The city's ordinance is not, on its face, limited to intrastate calls. However, no claim is made in this court that the ordinance is not being enforced as written, nor that the ordinance exceeds the authority granted by the General Assembly. Rather, plaintiffs claim that the distinction between interstate and intrastate calls is an unconstitutional one, and that the language of the ordinance is vague, indefinite, and an "unconstitutional delegation of legislative authority to the City of Chicago because it delegates to the City authority to define what calls are subject to the tax." None of these contentions withstand scrutiny.
Distinguishing between interstate and intrastate telephone calls does not necessarily violate either the fourteenth amendment to the United States Constitution or section 2 of article IX of our constitution (Ill. Const. 1970, art. IX, sec. 2). The city well might seek to favor such commerce to attract business to the city. The city also could find the administration of a tax upon interstate calls unduly burdensome. Either consideration would justify the distinction in question; neither consideration is rebutted by plaintiffs' pleadings, which therefore fail to state a cause of action as to this question. See Williams v. City of Chicago (1977), 66 Ill.2d 423, 432-33.

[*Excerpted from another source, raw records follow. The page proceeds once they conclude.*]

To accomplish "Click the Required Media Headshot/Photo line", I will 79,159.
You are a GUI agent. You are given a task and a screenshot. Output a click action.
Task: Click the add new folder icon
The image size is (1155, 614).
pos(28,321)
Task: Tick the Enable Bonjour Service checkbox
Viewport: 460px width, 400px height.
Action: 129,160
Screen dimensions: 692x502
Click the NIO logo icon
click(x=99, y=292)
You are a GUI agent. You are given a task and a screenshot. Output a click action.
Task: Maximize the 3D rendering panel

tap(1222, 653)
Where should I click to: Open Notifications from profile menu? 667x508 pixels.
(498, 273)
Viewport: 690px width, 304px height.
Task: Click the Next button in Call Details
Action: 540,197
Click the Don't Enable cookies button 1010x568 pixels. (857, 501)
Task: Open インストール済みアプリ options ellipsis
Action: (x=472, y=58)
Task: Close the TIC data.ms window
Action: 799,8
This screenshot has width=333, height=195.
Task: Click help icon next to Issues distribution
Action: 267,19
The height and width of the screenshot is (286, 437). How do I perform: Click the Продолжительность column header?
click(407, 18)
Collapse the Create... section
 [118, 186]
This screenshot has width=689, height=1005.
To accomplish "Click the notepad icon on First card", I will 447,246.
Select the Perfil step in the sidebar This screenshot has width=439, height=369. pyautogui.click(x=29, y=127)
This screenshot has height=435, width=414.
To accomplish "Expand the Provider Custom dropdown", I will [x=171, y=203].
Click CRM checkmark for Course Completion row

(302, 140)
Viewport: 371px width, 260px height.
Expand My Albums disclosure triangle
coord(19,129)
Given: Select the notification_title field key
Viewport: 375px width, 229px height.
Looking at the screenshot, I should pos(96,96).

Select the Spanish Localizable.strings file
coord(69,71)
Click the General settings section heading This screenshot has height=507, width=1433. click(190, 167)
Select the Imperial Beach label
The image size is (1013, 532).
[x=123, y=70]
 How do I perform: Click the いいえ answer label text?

Neither have plaintiffs pleaded facts establishing that the ordinance is unconstitutionally vague and therefore an unlawful delegation of the legislative authority of the city council to city officers. As this court observed in Paper Supply Co. v. City of Chicago (1974), 57 Ill.2d 553, 580:
"Plaintiffs have attacked several provisions of the ordinance which, they argue, are void for vagueness, indefiniteness and uncertainty. In this ordinance, as in many ordinances and statutes, the provisions contain general language, and the variety of interpretations suggested is limited only by the ingenuity of counsel who attack them. This case is before us on the pleadings in declaratory judgment actions, and upon examination of the ordinance we conclude that there is no basis to anticipate that application of the provisions here attacked will present any undue difficulty. Should a set of facts present itself under which enforcement of the ordinance results in a deprivation of equal protection or due process, the matter can be adjudicated at that time."
For the foregoing reasons, the judgment of the circuit court is affirmed.
MR. JUSTICE KLUCZYNSKI took no part in the consideration or decision of this case.